Opposing Trump populism will require an alliance based on support for democracy and greater economic justice

The United States is currently embarked upon the most aberrational presidency in the history of the republic. Plenty of past American presidents have done things that sparked off international protests, but no president has ever before provoked mass demonstrations in his own country and more than sixty others simply for taking the oath of office.

The moral force of these protestors relies partly on the assurance that most Americans do not support Donald J. Trump, who won despite losing the popular vote by a margin of nearly three million. And the missing mandate rankles - hence Trump's repeated, baseless claims of voter fraud, dovetailed with his anti-immigrant messaging that millions of 'illegals' voted against him.

But Donald Trump is not really interested in electoral arithmetic, more with projecting himself as a winner, the all-time winner. He appeals directly, not to 'the people' as the sovereign power in a representative democracy, but to people as an audience of fans. His favourite mode of political interaction is the rally, a stage-managed event in front of a crowd of supporters. After the election, Trump embarked on a 'thank you' tour of self-congratulation, and even since his inauguration he has returned to his comfort zone of stadium show stumping.

This particular form of unpresidential behaviour is generally explained in psychological terms - something Trump needs to fill the bottomless pit of his ego. [End Page 10] Perhaps this is true, but it misses the larger political point. This was precisely the playbook that won Trump the Republican presidential nomination because it broke all the rules of campaign fundraising and politicking. Trump turned his run into a prime-time pop spectacle and gained all the media attention he needed - for free. For many heartland Republican voters, it was enough that he was promising to restore greatness and that he looked like a winner.

It's easy to lose count of the ways Trump's election win turned conventional wisdom on its head: the polls were wrong, the party elite was overthrown, the traditional policy platform was torn up, endorsements didn't matter, disqualifying behaviour and comments were not disqualifying at all, traditional disclosures like medical records and tax returns were denied, demagoguery was an asset not a liability, and so on.

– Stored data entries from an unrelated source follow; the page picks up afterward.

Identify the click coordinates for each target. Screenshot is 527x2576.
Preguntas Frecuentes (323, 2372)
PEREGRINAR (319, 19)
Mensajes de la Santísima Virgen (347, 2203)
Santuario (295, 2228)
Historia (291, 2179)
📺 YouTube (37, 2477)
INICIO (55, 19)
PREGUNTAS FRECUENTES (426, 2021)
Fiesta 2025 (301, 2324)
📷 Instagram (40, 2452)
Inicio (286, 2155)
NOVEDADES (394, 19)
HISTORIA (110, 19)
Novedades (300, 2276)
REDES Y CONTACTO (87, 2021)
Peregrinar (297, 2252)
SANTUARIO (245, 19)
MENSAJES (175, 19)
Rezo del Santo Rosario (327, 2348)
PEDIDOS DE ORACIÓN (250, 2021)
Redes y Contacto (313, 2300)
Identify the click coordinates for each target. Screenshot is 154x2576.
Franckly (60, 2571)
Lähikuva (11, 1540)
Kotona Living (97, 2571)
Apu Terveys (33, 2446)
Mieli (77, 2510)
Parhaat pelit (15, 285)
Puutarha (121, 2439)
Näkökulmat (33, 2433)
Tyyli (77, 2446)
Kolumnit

Again, all true. But these are the epiphenomena of the one truly important fact: 2016 was the year that a populist won the presidency. With the possible exception of Andrew Jackson - nicknamed 'King Mob' by his opponents - in the early nineteenth century, no such rabble-rouser has ever before attained the White House. (The comparison is not lost on Trump, who has hung a portrait of Jackson behind his desk in the Oval Office.) This makes Donald Trump the apogee of a distinctively American type: the reactionary populist.

Populism and hucksterism

Populism in the US derives from the People's Party that formed in 1891. Also called the Populist Party, it began as an agrarian movement rooted in the anger of Midwestern farmers and Southern sharecroppers at what they saw as exploitation by Eastern elites - price-fixing and overcharging by banks and railroad companies. It was radical in its economic demands, calling for an end to the monopolies and greed of the robber-baron capitalism of the Gilded Age. But, although the Populists did make some alliances with labour organisations that shared their redistributionist agenda, they largely retained the social conservatism of their agrarian origins.

The Populists swiftly became a national force in politics thanks to the Panic of 1893, a serious depression caused by a collapse of railroad stock speculation and series of bank failures. Unemployment shot up from below 4 per cent in 1892 to a peak of 18 per cent in 1894, and it was five years before the recovery came.1 [End Page 11] But the Populist Party's initial success was short-lived for a number of reasons. The Democratic Party adopted parts of its programme, and in some areas the two parties formed a 'fusion' electoral coalition. In the...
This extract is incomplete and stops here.